Your assignment: Please repeat the lines below, exactly and only, from the one that holds "Given: Click the yellow female gender icon" through the one that holds "Click the Resolution".
BEGIN
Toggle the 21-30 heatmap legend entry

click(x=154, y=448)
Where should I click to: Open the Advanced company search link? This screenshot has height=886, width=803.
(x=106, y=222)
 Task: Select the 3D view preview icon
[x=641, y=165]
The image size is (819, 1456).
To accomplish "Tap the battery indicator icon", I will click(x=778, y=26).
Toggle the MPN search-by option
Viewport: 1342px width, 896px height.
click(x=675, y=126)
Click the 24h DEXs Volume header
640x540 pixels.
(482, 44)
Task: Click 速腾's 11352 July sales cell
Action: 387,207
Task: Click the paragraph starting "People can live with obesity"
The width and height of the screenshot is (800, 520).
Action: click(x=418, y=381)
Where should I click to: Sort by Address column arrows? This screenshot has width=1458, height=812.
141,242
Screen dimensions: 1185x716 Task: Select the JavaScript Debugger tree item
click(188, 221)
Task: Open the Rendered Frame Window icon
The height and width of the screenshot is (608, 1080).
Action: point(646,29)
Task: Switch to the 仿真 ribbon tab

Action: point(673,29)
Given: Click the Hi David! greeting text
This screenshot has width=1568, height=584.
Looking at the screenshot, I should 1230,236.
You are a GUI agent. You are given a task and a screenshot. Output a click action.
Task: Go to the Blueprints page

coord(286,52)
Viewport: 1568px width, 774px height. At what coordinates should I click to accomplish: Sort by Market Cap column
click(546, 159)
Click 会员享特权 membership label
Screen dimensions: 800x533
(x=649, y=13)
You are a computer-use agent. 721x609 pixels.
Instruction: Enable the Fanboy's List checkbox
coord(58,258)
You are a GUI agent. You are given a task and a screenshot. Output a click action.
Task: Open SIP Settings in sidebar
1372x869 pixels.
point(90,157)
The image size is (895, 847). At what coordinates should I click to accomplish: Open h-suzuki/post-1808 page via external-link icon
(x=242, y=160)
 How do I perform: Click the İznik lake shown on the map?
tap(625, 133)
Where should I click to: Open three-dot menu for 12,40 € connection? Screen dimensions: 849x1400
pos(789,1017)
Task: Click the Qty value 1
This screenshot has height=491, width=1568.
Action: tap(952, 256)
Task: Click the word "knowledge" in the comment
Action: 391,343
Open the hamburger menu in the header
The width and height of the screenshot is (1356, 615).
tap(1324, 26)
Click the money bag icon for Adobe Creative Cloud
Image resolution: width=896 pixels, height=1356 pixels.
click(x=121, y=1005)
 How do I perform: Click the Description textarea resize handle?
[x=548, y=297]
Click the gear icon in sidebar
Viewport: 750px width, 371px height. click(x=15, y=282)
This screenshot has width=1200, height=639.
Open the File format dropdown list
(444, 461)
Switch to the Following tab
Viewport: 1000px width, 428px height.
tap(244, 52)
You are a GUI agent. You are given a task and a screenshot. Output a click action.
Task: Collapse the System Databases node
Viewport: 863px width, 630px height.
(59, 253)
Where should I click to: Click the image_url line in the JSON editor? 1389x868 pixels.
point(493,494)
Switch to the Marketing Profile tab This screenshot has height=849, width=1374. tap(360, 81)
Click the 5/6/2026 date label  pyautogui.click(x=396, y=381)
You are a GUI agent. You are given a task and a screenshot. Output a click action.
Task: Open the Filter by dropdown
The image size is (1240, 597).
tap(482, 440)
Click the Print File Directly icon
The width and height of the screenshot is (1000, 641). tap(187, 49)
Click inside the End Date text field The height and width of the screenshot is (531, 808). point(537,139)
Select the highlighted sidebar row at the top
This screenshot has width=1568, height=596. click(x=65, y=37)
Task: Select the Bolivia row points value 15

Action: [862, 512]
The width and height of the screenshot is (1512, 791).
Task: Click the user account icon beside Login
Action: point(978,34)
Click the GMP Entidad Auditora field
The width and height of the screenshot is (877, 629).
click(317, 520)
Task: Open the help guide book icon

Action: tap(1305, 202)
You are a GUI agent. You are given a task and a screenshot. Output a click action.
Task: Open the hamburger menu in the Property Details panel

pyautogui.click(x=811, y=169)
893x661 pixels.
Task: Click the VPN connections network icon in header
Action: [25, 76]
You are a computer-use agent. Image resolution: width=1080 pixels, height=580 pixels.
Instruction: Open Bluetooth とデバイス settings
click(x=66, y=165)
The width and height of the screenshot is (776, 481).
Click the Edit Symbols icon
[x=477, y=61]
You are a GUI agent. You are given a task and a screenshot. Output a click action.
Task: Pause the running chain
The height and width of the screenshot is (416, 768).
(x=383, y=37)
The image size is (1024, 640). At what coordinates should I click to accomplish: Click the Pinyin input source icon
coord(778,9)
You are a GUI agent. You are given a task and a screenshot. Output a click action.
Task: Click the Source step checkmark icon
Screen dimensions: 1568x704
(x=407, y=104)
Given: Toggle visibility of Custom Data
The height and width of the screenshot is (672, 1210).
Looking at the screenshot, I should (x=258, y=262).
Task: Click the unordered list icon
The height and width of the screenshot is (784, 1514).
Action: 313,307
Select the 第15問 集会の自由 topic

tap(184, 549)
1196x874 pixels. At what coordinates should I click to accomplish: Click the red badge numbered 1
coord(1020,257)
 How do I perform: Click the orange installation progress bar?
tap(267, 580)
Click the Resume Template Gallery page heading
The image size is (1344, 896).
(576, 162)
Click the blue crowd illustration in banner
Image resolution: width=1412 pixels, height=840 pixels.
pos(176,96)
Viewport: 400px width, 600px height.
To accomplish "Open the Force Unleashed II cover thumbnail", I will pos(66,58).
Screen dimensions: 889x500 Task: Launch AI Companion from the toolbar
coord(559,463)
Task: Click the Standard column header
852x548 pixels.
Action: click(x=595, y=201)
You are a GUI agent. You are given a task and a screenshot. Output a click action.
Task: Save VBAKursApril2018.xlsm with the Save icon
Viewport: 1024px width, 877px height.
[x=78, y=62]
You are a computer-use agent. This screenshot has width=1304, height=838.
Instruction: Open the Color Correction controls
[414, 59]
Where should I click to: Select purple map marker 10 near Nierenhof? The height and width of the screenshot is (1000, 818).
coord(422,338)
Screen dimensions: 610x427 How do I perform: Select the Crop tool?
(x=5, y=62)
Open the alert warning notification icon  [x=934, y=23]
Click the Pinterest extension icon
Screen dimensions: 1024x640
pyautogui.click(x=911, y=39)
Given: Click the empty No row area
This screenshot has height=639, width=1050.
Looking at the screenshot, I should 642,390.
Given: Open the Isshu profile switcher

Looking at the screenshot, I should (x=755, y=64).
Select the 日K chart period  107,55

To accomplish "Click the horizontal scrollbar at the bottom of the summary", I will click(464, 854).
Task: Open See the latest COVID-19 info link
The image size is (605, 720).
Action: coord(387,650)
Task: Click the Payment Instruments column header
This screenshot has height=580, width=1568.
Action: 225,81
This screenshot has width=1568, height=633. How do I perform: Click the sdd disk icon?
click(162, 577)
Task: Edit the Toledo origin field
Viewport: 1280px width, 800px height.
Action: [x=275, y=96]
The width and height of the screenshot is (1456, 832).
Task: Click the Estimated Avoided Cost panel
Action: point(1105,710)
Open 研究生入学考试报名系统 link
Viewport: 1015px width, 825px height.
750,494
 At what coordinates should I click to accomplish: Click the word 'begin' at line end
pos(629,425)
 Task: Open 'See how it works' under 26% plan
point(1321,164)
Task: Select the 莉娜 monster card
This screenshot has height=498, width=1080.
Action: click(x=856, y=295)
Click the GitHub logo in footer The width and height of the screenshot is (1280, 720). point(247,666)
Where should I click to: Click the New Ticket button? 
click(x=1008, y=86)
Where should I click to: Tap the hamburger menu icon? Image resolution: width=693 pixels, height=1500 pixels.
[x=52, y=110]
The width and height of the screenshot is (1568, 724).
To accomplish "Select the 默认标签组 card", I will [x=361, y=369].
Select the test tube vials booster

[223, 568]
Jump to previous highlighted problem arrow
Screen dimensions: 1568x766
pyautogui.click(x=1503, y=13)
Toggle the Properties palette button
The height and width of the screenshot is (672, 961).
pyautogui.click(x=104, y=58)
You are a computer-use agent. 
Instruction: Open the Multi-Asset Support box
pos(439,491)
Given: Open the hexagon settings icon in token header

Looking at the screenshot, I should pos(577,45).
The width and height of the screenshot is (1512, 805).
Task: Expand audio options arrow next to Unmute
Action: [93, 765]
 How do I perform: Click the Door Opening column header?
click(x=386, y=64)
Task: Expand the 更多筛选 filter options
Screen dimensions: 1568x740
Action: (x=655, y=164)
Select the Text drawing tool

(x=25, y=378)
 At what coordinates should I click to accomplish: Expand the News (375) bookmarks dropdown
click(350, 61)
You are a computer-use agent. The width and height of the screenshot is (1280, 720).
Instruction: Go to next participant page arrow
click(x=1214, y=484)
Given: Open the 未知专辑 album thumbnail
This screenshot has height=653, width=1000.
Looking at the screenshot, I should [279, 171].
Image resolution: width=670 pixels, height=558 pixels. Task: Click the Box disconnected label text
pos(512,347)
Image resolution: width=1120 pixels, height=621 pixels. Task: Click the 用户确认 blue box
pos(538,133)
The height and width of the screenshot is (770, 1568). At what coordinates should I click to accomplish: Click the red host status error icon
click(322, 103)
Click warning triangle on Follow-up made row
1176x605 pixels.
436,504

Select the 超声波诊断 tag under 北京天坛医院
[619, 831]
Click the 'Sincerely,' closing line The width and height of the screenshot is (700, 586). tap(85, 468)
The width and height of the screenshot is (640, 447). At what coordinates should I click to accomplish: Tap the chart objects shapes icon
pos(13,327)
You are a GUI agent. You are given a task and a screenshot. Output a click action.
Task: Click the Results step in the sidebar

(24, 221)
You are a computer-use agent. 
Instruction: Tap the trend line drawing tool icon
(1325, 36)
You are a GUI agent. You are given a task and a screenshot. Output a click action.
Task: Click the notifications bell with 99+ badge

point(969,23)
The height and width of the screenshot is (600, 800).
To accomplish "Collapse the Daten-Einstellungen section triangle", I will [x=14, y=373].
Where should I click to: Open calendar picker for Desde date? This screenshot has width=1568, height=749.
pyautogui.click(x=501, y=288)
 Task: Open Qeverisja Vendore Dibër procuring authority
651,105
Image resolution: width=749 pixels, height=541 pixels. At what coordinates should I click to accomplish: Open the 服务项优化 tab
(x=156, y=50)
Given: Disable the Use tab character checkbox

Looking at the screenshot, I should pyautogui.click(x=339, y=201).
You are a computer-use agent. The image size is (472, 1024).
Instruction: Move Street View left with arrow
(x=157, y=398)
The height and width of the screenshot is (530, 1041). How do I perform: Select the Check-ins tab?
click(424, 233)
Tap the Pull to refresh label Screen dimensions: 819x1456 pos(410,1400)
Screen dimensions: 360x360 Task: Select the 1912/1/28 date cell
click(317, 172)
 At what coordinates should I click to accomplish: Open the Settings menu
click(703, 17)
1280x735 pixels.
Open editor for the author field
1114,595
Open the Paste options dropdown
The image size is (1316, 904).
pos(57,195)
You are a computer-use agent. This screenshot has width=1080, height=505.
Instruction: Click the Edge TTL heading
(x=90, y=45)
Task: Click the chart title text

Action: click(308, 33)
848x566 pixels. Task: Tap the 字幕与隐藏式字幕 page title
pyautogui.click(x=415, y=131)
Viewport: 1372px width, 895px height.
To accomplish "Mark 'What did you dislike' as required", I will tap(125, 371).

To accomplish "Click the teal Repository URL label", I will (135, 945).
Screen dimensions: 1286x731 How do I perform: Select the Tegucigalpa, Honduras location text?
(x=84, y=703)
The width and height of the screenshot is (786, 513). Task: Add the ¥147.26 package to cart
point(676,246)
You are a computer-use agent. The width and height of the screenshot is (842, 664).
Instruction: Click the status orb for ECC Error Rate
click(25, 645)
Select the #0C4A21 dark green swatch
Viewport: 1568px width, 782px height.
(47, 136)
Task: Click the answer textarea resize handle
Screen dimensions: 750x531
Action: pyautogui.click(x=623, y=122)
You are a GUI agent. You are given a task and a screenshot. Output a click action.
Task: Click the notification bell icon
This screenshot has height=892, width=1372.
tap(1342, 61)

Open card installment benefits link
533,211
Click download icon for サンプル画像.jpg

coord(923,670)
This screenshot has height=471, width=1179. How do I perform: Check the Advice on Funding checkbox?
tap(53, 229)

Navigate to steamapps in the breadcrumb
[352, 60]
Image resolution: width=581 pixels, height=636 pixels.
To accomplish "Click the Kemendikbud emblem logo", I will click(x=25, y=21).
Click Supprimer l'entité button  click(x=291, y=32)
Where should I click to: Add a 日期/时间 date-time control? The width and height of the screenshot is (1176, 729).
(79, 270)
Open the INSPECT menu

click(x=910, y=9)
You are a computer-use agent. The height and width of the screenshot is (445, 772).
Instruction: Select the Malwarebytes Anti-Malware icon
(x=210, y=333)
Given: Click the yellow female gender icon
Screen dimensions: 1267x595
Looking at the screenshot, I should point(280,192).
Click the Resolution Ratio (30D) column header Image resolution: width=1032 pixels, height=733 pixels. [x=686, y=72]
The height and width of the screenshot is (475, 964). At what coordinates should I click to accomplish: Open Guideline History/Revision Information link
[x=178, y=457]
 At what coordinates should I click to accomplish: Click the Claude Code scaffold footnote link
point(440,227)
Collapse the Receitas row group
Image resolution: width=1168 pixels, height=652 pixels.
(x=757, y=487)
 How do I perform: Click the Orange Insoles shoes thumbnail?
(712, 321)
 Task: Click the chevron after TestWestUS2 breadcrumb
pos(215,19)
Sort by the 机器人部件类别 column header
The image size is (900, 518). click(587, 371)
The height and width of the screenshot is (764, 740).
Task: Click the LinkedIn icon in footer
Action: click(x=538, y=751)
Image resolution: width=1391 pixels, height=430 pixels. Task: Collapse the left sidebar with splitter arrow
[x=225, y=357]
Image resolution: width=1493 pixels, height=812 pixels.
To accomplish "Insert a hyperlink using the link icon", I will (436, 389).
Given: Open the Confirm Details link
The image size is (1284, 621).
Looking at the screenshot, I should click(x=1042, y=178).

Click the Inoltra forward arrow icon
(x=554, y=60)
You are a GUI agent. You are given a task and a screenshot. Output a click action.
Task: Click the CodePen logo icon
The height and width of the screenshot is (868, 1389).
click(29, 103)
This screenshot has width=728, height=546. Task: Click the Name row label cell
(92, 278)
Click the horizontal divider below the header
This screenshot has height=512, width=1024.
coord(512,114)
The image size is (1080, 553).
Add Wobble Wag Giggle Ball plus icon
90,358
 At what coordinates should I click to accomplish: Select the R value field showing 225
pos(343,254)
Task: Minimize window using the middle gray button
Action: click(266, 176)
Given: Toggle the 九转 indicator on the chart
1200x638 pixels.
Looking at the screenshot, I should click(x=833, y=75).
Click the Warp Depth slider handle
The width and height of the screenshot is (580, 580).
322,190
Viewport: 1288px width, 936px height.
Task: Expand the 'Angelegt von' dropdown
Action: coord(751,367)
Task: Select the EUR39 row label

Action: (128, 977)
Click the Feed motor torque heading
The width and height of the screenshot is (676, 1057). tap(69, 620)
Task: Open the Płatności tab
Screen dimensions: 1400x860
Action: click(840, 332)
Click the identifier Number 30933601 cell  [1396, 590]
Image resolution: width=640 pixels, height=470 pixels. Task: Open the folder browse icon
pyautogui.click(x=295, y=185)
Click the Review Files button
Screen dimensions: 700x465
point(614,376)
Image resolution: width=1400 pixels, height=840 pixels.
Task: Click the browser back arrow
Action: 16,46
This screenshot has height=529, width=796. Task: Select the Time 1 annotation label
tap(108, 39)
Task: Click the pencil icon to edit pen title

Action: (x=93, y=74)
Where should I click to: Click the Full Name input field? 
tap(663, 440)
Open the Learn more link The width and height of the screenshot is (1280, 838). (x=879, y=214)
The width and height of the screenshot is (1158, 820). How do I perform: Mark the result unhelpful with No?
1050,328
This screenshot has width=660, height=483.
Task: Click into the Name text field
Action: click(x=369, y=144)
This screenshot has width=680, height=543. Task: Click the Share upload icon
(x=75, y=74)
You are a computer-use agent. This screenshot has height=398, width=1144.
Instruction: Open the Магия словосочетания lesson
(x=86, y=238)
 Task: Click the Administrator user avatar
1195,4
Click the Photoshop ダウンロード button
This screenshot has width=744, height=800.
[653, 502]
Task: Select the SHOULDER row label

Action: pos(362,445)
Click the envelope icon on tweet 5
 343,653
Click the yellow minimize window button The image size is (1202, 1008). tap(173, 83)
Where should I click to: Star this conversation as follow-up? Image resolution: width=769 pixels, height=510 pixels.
END
Solution for this task:
Given: Click the yellow female gender icon
Screen dimensions: 1267x595
Looking at the screenshot, I should point(280,192).
Click the Resolution Ratio (30D) column header Image resolution: width=1032 pixels, height=733 pixels. [x=686, y=72]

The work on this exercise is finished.